Quella che ha scosso di più l’America è stata senza dubbio la tragedia di Sandy Hook, nel Connecticut, dove nel dicembre del 2012 furono uccisi 20 bambini delle elementari. Eppure nulla è cambiato. Infatti da allora ad oggi, secondo le statistiche del sito Everytown, ci sono state almeno 142 sparatorie nelle scuole e nelle università americane, intese in generale come episodi di violenza in cui è stata usata un’arma da fuoco, indipendentemente dal numero e dal tipo delle vittime. La prima avvenne poco dopo, l’8 gennaio del 2013, a Fort Myers in Florida, mentre l’ultima è stata quella di giovedì a Roseburg, Oregon.
Il potere della lobby
Sembrano dati schiaccianti, eppure non bastano. La lobby dei produttori risponde che l’attenzione dei media per queste stragi è sproporzionata. Il sito «Guns Save Lives» nota che è più facile morire per un incidente in bicicletta o una caduta di vario genere, piuttosto che per un proiettile. Lo fa usando un rapporto dell’Fbi, secondo cui dal 2000 al 2013 in America sono morte solo 418 persone in «active shooter situations», contro le 800 morte in bici o le 26.631 uccise da cadute di vario genere.

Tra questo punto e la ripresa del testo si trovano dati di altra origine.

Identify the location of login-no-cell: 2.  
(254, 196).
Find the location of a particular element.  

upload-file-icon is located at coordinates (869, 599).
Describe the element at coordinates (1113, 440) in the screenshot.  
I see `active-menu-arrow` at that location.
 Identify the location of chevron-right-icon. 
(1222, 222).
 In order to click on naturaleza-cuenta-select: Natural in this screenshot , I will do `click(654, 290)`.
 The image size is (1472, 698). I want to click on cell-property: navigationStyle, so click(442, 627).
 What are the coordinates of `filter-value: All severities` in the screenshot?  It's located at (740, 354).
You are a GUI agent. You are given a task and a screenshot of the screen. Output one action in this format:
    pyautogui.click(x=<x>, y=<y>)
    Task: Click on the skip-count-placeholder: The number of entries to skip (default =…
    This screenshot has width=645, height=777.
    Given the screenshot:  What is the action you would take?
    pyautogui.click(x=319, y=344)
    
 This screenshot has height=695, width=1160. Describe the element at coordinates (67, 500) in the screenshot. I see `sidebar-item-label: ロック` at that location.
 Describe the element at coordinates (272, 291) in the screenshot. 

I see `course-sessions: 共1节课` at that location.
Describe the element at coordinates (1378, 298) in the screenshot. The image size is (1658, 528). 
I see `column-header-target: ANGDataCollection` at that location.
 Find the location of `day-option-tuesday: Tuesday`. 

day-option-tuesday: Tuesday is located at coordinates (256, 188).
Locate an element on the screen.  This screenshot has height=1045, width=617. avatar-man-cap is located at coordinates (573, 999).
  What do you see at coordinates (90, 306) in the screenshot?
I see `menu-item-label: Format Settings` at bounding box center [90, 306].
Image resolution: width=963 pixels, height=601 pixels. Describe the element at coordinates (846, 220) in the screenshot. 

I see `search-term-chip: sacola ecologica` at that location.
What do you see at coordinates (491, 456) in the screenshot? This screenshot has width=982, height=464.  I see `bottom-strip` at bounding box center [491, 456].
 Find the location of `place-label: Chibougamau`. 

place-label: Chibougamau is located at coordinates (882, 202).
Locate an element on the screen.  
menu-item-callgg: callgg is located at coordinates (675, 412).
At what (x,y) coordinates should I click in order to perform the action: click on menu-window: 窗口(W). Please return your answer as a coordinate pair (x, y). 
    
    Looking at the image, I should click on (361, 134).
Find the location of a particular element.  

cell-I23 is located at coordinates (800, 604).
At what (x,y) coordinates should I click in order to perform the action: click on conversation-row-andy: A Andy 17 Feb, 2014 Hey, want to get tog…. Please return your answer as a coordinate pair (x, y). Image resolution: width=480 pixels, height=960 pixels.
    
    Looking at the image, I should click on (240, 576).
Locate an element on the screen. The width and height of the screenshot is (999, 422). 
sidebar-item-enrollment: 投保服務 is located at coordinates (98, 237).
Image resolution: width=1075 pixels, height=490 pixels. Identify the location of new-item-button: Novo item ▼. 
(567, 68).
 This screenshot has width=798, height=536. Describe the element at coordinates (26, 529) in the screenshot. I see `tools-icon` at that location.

Sul piano politico, poi, la National Rifle Association sostiene che ci vorrebbero più armi, per ridurre il numero delle vittime delle armi. Ad esempio, se una guardia o un professore armato avesse incontrato Chris Mercer, avrebbe potuto ammazzarlo prima che facesse una strage. La lobby sfrutta il Secondo emendamento della Costituzione, scritto all’epoca dell’indipendenza per consentire di armare il popolo se gli inglesi fossero tornati, per difendere il diritto dei cittadini ad avere armi, e dice che le leggi per controllare le vendite ci sono, ma chi fa strage non le rispetta. In parte ha ragione: oltre a limitare le vendite, bisognerebbe proprio sequestrare i 300 milioni di armi già in circolazione, ma questa è un’impresa impossibile. Obama non ha neppure i voti per frenare il commercio dei fucili da guerra, anche perché diversi democratici sono nella tasca della Nra. L’unica possibilità resta appellarsi agli elettori, affinché nel 2016 eleggano parlamentari più sensati e indipendenti.